• TAREAS:
(a) Responda a estas preguntas según el texto:
(i) ¿Qué profesión tiene el personaje principal, Rieux?
(ii) ¿En qué ciudad han venido muriendo las ratas?
(iii) ¿Qué capítulo de Cien años de soledad se menciona?
(b) Traduzca al inglés esta oración del texto: "Se creían libres y nadie será libre mientras haya plagas."

• TEXTO:
⟨

De gran valor es la reflexión del personaje principal, el médico Rieux, cuando descubre que las ratas que han venido muriendo en Orán en cantidades cada vez mayores y la posterior réplica de esas crecientes muertes en la especie humana, no es más que la peste. Y entonces la terrible expresión, como ocurre hoy día con el COVID-19, se torna incluso más desconcertante que la misma epidemia:

La palabra "peste" acababa de ser pronunciada por primera vez. En este punto de la narración que deja a Bernard Rieux detrás de una ventana se permitirá al narrador que justifique la incertidumbre y la sorpresa del doctor puesto que, con pequeños matices, su reacción fue la misma que la de la mayor parte de nuestros conciudadanos. Las plagas, en efecto, son una cosa común pero es difícil creer en las plagas cuando las ve uno caer sobre su cabeza. Ha habido en el mundo tantas pestes como guerras y sin embargo, pestes y guerras cogen a las gentes siempre desprevenidas (…). La plaga no está hecha a la medida del hombre, por lo tanto el hombre se dice que la plaga es irreal, es un mal sueño que tiene que pasar. Pero no siempre pasa, y de mal sueño en mal sueño son los hombres los que pasan, y los humanistas en primer lugar, porque no han tomado precauciones. Nuestros conciudadanos no eran más culpables que otros, se olvidaban de ser modestos, eso es todo, y pensaban que todavía todo era posible para ellos, lo cual daba por supuesto que las plagas eran imposibles. Continuaban haciendo negocios, planeando viajes y teniendo opiniones. ¿Cómo hubieran podido pensar en la peste que suprime el porvenir, los desplazamientos y las discusiones? Se creían libres y nadie será libre mientras haya plagas.

Nuestra peste del insomnio y del olvido

Y acaso porque la plaga no está hecha a la medida del hombre, según acabamos de leer, la olvidamos con frecuencia y creemos que basta estar insomnes o despiertos para que no llegue nunca. El tercer capítulo de Cien años de soledad comprende con extraordinario humor y fantasía esta incapacidad humana y, justamente, García Márquez la utiliza para crear de modo ficticio una epidemia de apariencia inofensiva: la del insomnio que se degrada en el olvido.

⟩

• DATOS DISPONIBLES:
⟨

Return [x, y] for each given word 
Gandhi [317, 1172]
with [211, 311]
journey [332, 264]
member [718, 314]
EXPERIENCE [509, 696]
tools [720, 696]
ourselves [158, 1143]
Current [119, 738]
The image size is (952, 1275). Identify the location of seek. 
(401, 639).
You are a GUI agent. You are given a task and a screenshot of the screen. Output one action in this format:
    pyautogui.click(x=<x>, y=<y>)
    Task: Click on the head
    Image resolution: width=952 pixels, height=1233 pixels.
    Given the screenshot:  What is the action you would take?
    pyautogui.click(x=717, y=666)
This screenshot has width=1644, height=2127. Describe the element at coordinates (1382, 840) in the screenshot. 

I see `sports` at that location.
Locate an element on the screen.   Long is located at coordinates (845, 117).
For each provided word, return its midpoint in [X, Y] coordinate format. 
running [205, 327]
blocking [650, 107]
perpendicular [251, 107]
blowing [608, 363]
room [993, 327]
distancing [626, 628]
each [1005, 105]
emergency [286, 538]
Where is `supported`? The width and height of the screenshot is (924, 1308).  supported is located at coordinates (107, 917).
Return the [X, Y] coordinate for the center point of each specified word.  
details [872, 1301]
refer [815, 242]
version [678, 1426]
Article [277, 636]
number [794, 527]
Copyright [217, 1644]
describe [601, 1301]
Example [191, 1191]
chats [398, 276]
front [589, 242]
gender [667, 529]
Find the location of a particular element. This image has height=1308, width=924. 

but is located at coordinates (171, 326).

⟩

• SOLUCIONES:
(a)
(i) Es médico.
(ii) En Orán.
(iii) El tercer capítulo.

(b) They believed themselves free, and no one will be free as long as there are plagues.